Every expedition known to man has always had planning at the forefront. Without planning, any expedition is doomed from the moment it takes its first step, leading to a variety of disasters, starvation being the primary one. So it’s important to get your players into the frame of mind that travelling and exploring brings its own dangers. Sure, there will be monsters in the untamed wilds, but losing your food supply or drinking all of your clean water, brings challenges all of their own.

Ask the players some of the following questions before you plan to start your game:

  • How much can your character carry?
  • What food and water supplies will you be taking?
  • Are you equipped for exploration or a dungeon crawl?

An important aspect of any RPG is the role play, above all else it is what glues the game together. Some people find this awkward, but when players have something to talk about, the role play becomes natural. Asking player characters to assume one of several roles in a travelling adventurer party is a great way to overcome this, and also lends itself to more of a game.

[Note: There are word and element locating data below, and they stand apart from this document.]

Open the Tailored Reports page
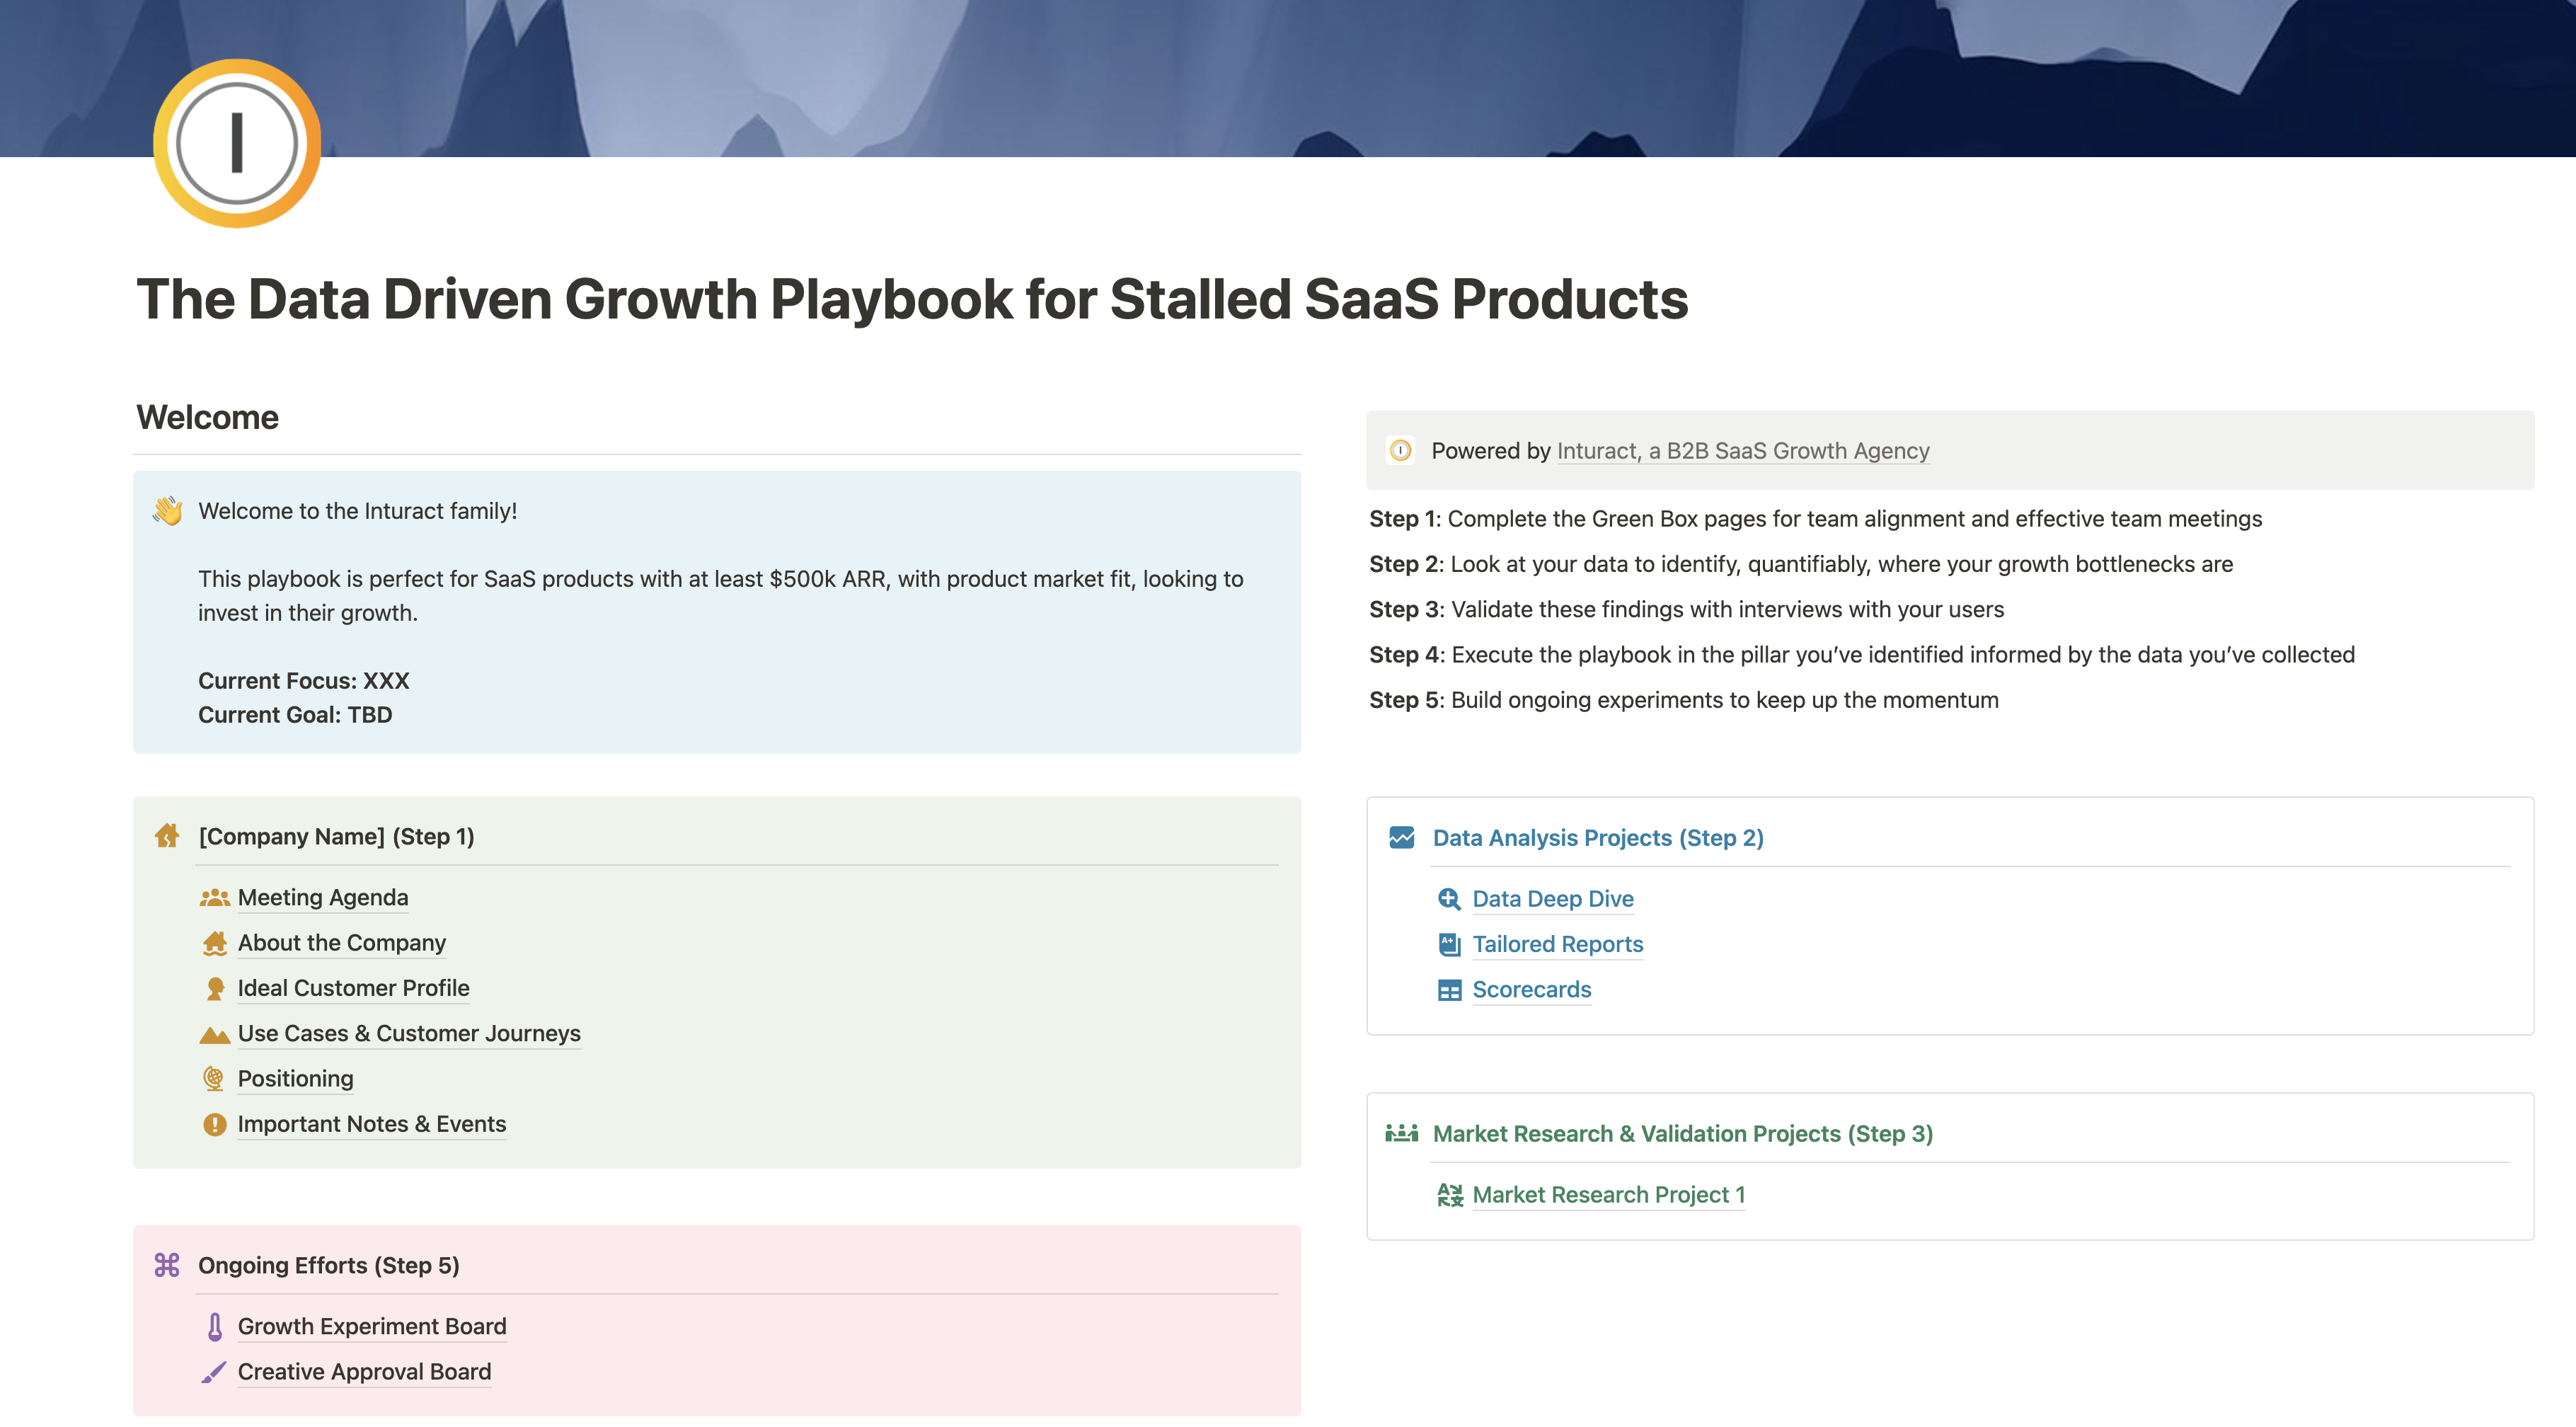2576x1427 pixels. click(x=1557, y=944)
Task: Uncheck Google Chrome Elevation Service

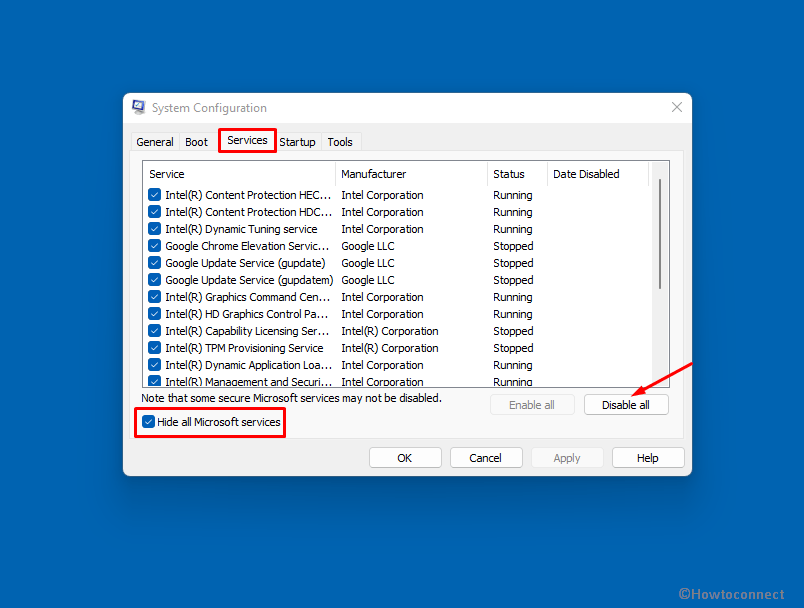Action: click(154, 245)
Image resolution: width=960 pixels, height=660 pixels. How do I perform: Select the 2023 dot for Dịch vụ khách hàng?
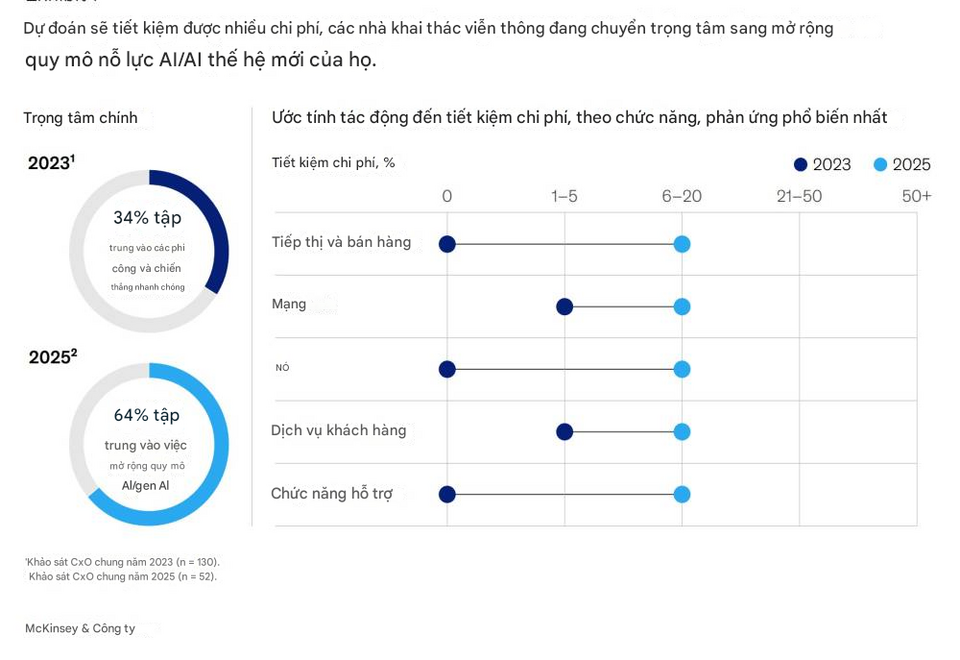(564, 432)
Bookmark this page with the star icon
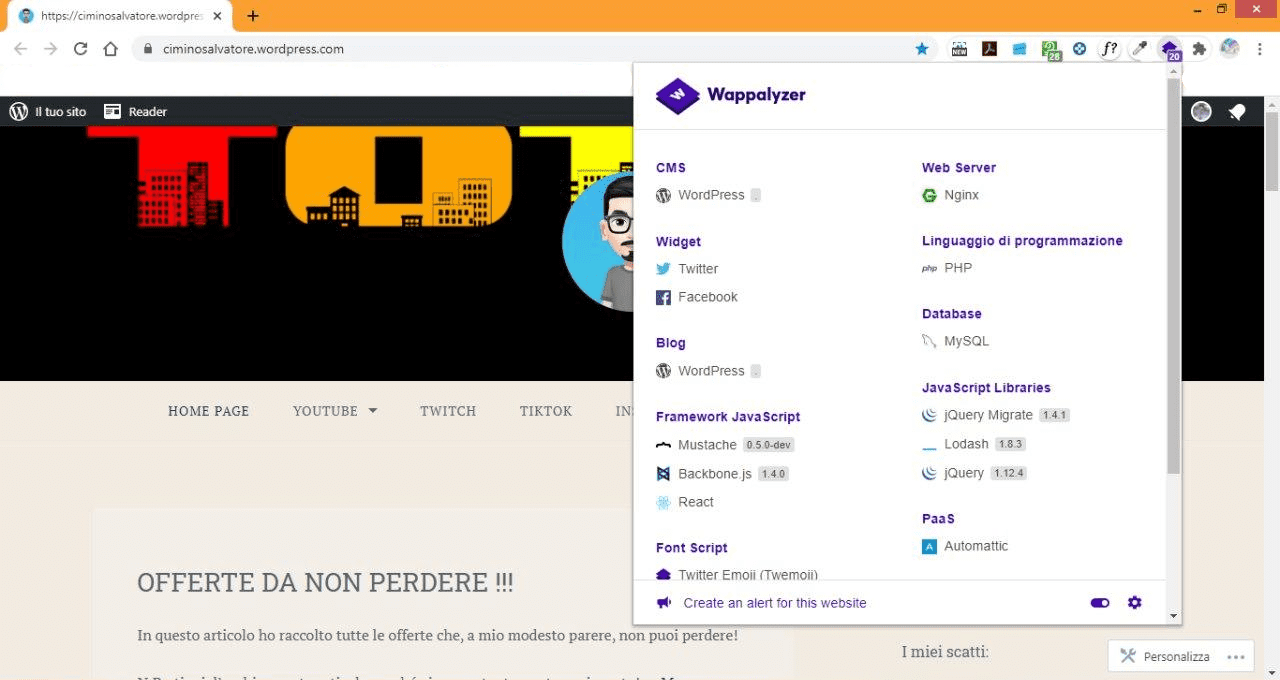 click(922, 49)
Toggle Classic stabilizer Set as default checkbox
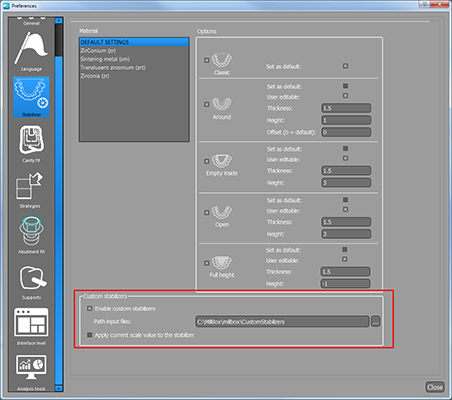 tap(345, 66)
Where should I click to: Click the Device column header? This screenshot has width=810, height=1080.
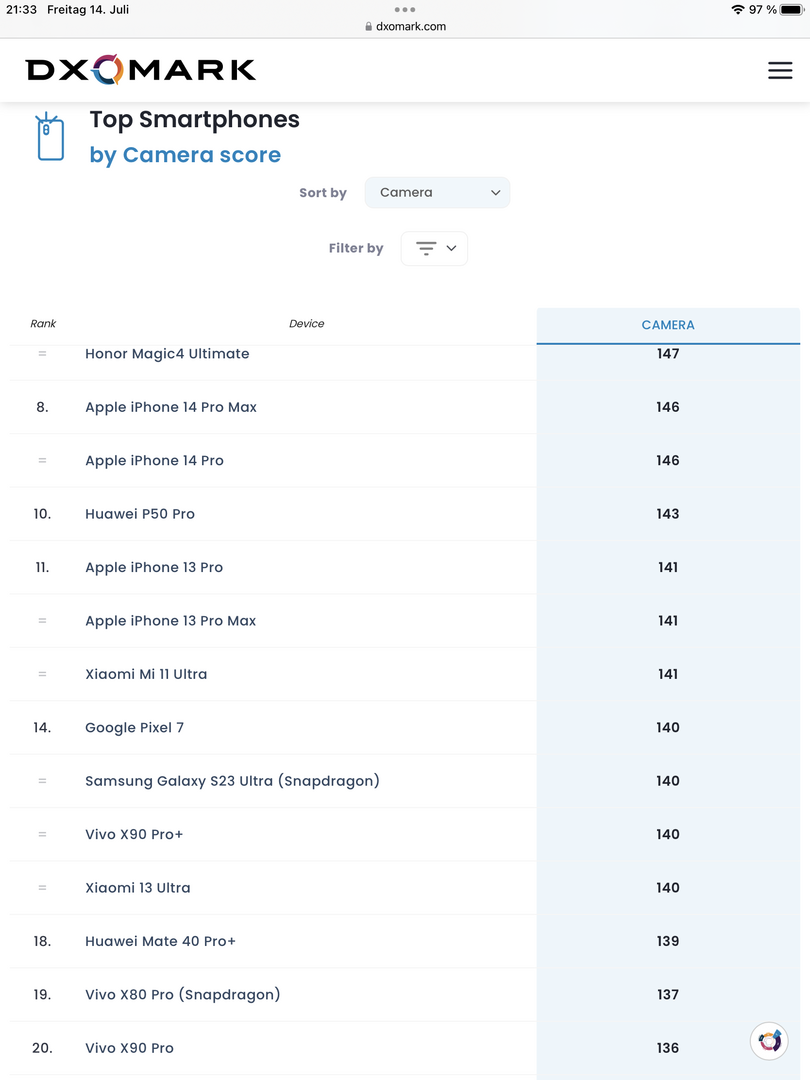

These roles are real life examples of what we often overlook during play. In reality, how many of us note down how much of our rations we’re eating? Probably not that many because it’s considered a minor portion of the RPG experience.

Giving the players extra roles also reduces some of the work for GM / DM. By allowing the players to organise themselves and keep track of encumbrance, rations and other supplies, along with mapping duties, it frees up the GM to give a greater insight into surroundings and encounters.

Here are some of the role ideas:

Leader / Voice

The leader is responsible for announcing all final party activity to the GM with regards to direction and pace. Characters can still act in a solo fashion as normal. The leader also consults with and organises the marching order of the other characters present, including any allies that may be travelling with them.

Watchers / Castellan

Let’s face it, you will be stomping through unknown and wild lands, it pays to give someone the task of checking the horizon for trouble, the bushes for traps and the camp for snakes! Watchers and guards are also responsible for finding a suitable place to set camp and how the camp should be organised. For the GM, this gives them time to decide what happens in the night, or if the player party gets surprised.

Navigator / Cartographer

The navigator and cartographer are responsible for guiding the player party on their adventure, keeping a look out for points of interest and landmarks. Their role also involves the blank hex map you will have provided them (more on this later), updating and annotating as they travel. In this way they answer the questions of other characters in a role play manner, rather than relying on the GM to constantly keep checking their notes.

For a character to create a worthy map in game will require some sort of cartographers tools (for D&D) or a surveyor’s kit. Get the players to roll any necessary skill checks to determine the quality of their notes and drawings in case they get lost, or someone else relies on the map in their absence.

Hunter / Quartermaster

Hunters and Quartermasters keep track of resources and the carrying capacity of the party and its allies. Their most important role is to keep track of food and water and find replacements when they feel times are getting desperate. This has a great element of role play as the characters fret over how much they are going to use and what happens if they start to run low.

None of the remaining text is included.